--- Collection entries ---
************
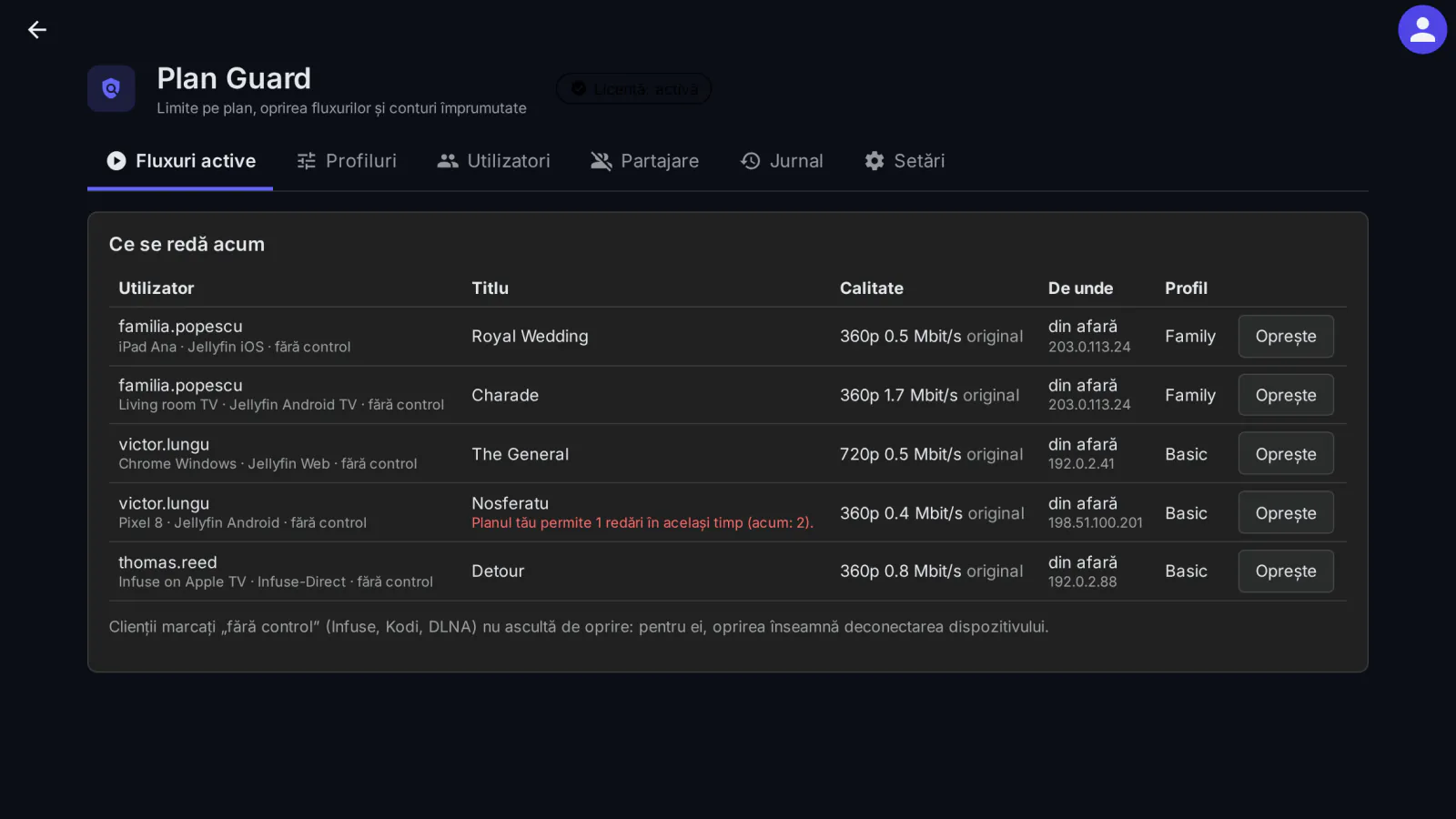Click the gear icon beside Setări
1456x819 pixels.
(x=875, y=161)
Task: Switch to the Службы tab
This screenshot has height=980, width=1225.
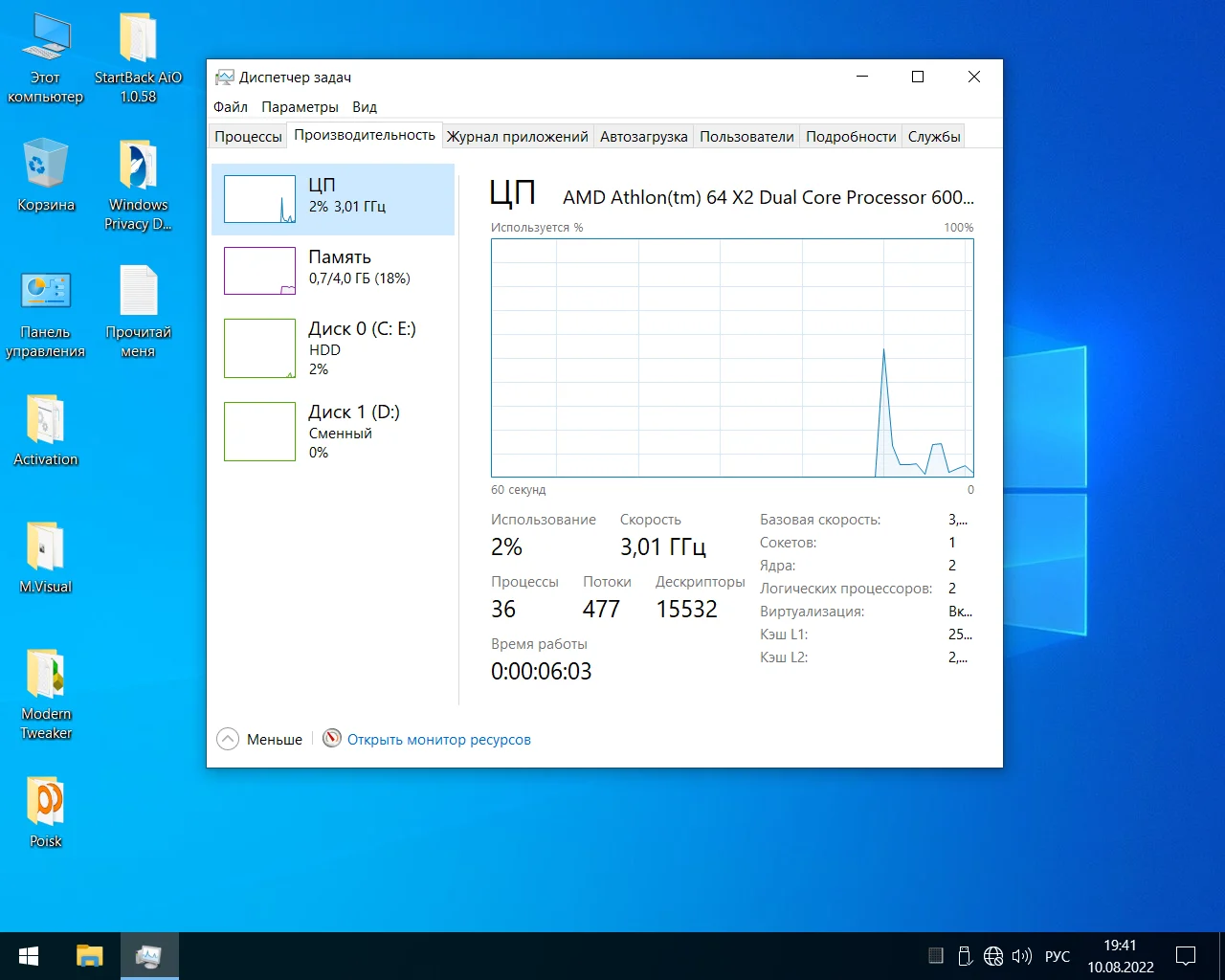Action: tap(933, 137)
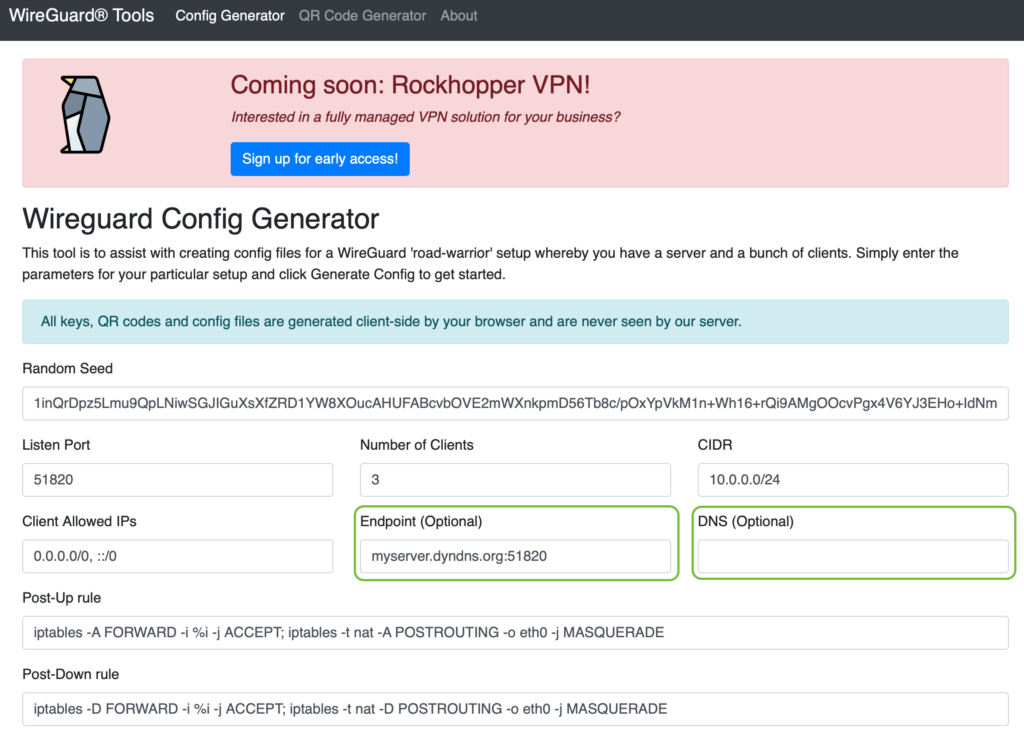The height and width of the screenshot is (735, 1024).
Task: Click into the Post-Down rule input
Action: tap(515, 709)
************
--- What is needed ---
Omit all pictures and write out, exactly, only the lines from the line containing "Task: Switch to the Службы tab" through the last line of the entries above.

--- Response area ---
Task: Switch to the Службы tab
This screenshot has height=980, width=1225.
Action: tap(933, 137)
The height and width of the screenshot is (735, 1024).
Task: Click into the Post-Down rule input
Action: tap(515, 709)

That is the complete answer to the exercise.